The C preprocessor is a horrendous way of doing metaprogramming that was implemented because it was relatively easy to do as a separate pass. There's a reason why very few other languages have done it this way.
A good knowledge of the preprocessor is essential for writing obfuscated and underhanded C. For example, the lucky7coin backdoor: https://github.com/alerj78/lucky7coin/issues/1 where the code
IMO, whether or not the C preprocessor is good depends on what you're trying to do and how you do it. I doubt there are any preprocessors or macro systems that can't be used to obfuscate code - That's basically the definition of what they do, modify your code before you compile it. Obviously, and strange/unexplained preprocessor usage should be examined and preferably removed.

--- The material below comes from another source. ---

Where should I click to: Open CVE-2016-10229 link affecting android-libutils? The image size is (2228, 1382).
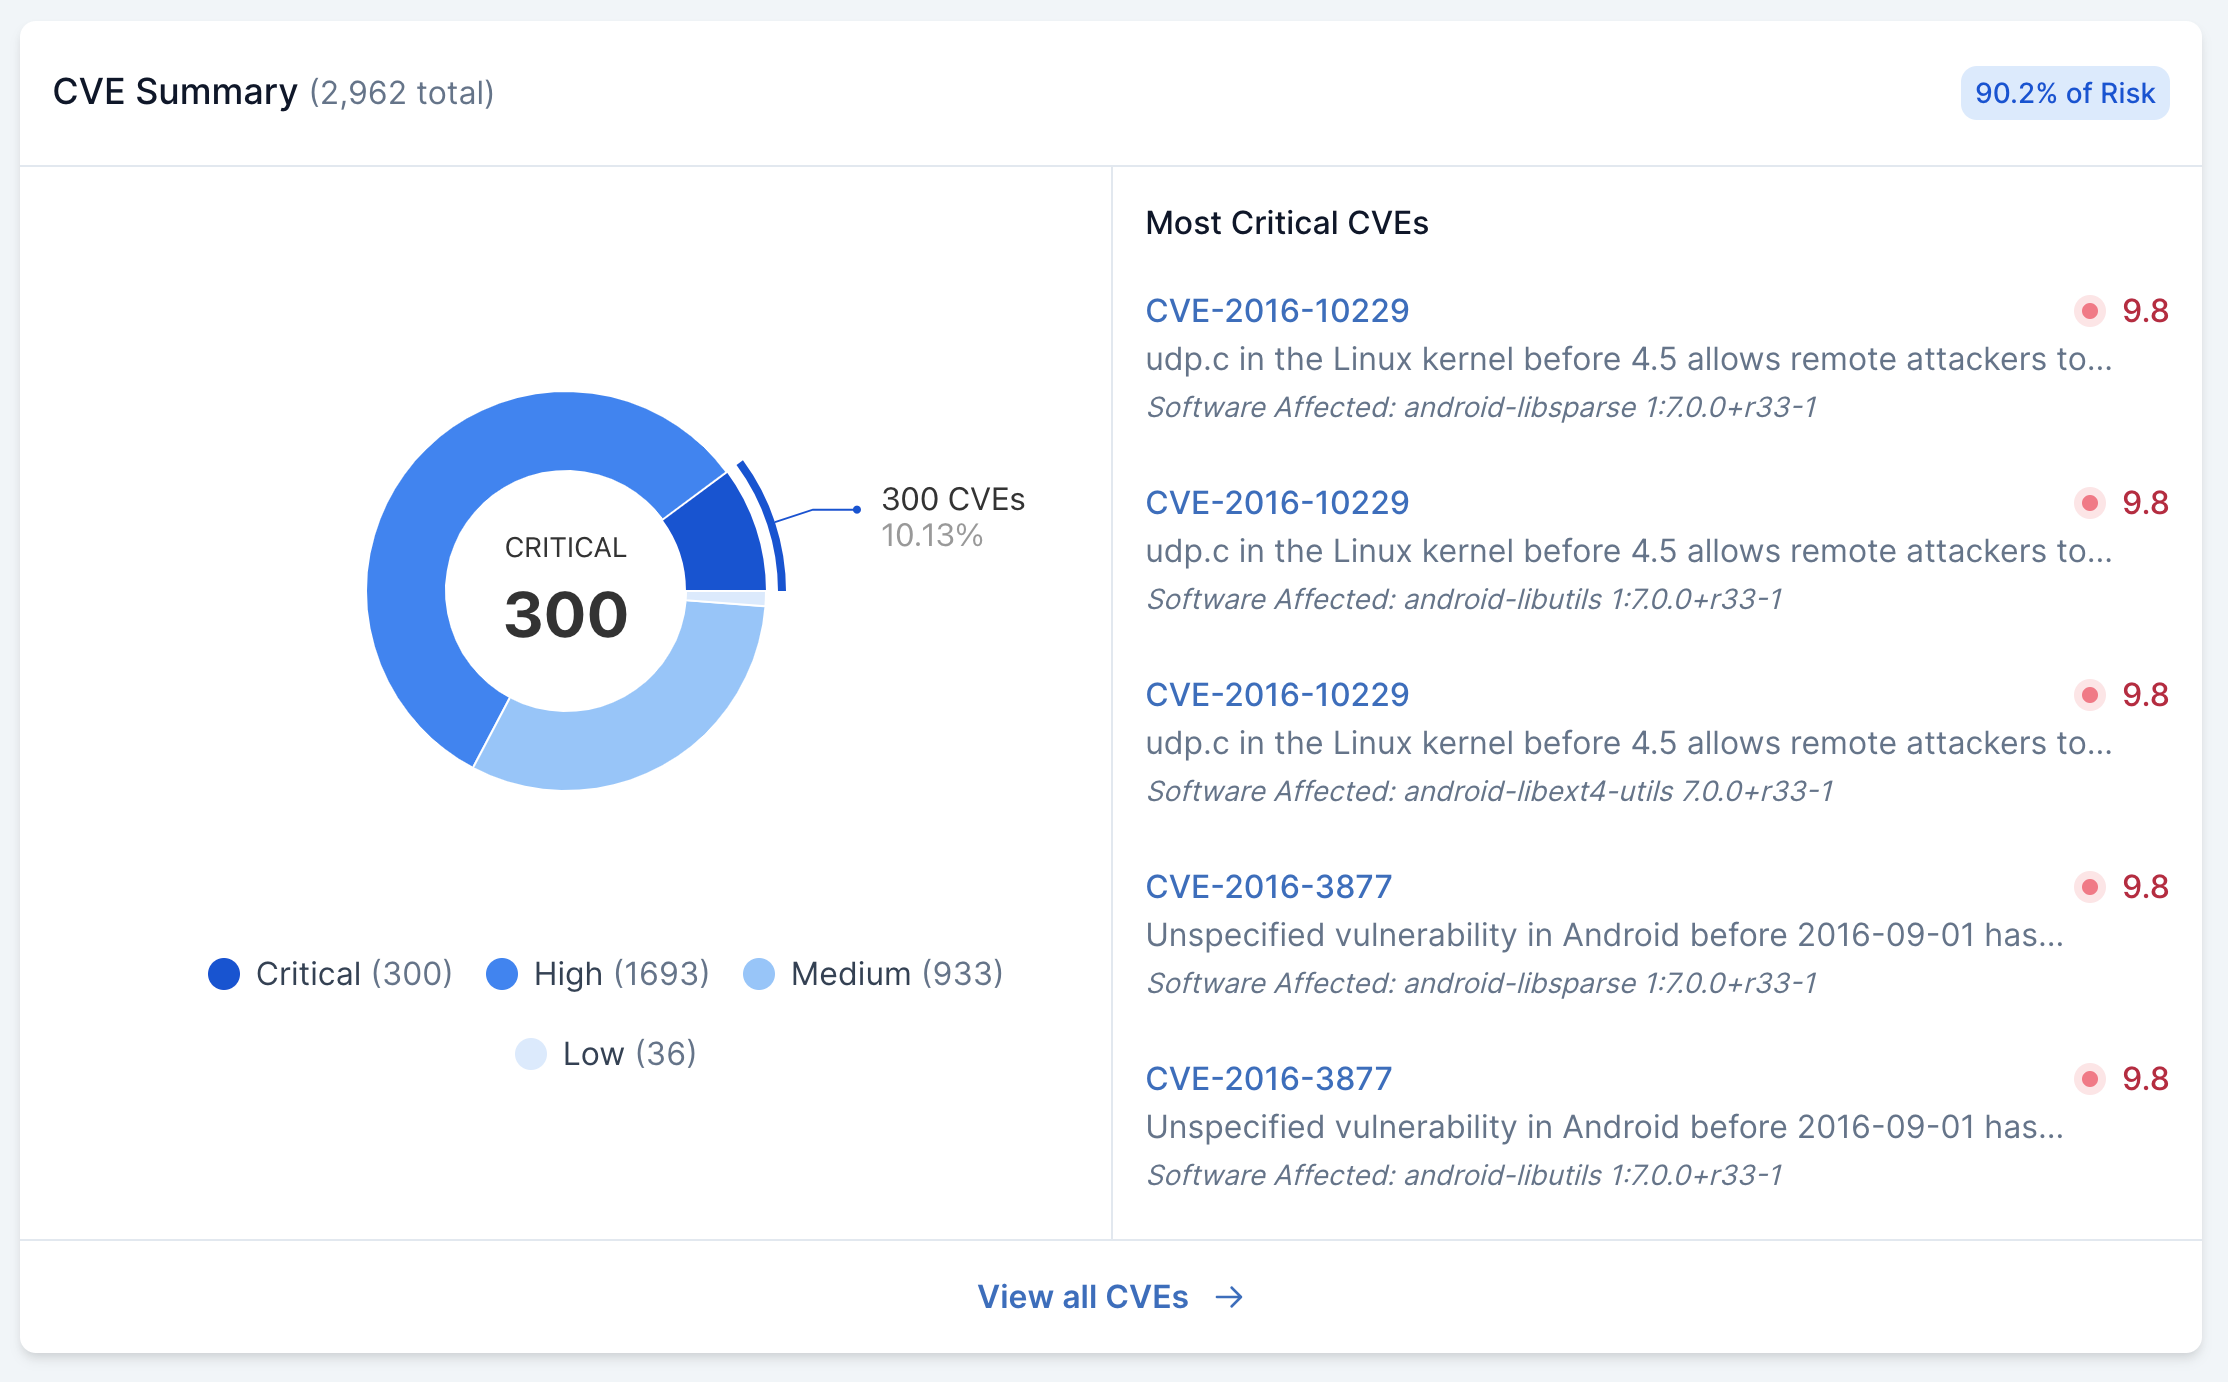pyautogui.click(x=1277, y=503)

The example you gave is not really fair though, because it seems pretty obvious to me that nobody ever looked at that code - it hardly matters they hid the backdoor in the the C pre-processor. If you take a look at the repo, it only has three commits - With the first one (https://github.com/alerj78/lucky7coin/commit/07d7e5fc53e5673...) being a supposed import of the code from the repo it used to exist in, and it's in this commit where the backdoor was inserted. The real issue is that people were running code from someone who appears to be a complete unknown, has no history for his code, and just assumed it was the same as the old code without checking.
This is so absurdly simple and yet devastating. Reading some of the comments on the Github issue you posted, this stood out (I don't know anything about lucky7coin):
> So disappointing such code was not reviewed by Vern and team before running it on the server where damage could result.
So this code was actually put into production somewhere at some point -- wow. And cursory code review and compiling from source will do absolutely nothing here.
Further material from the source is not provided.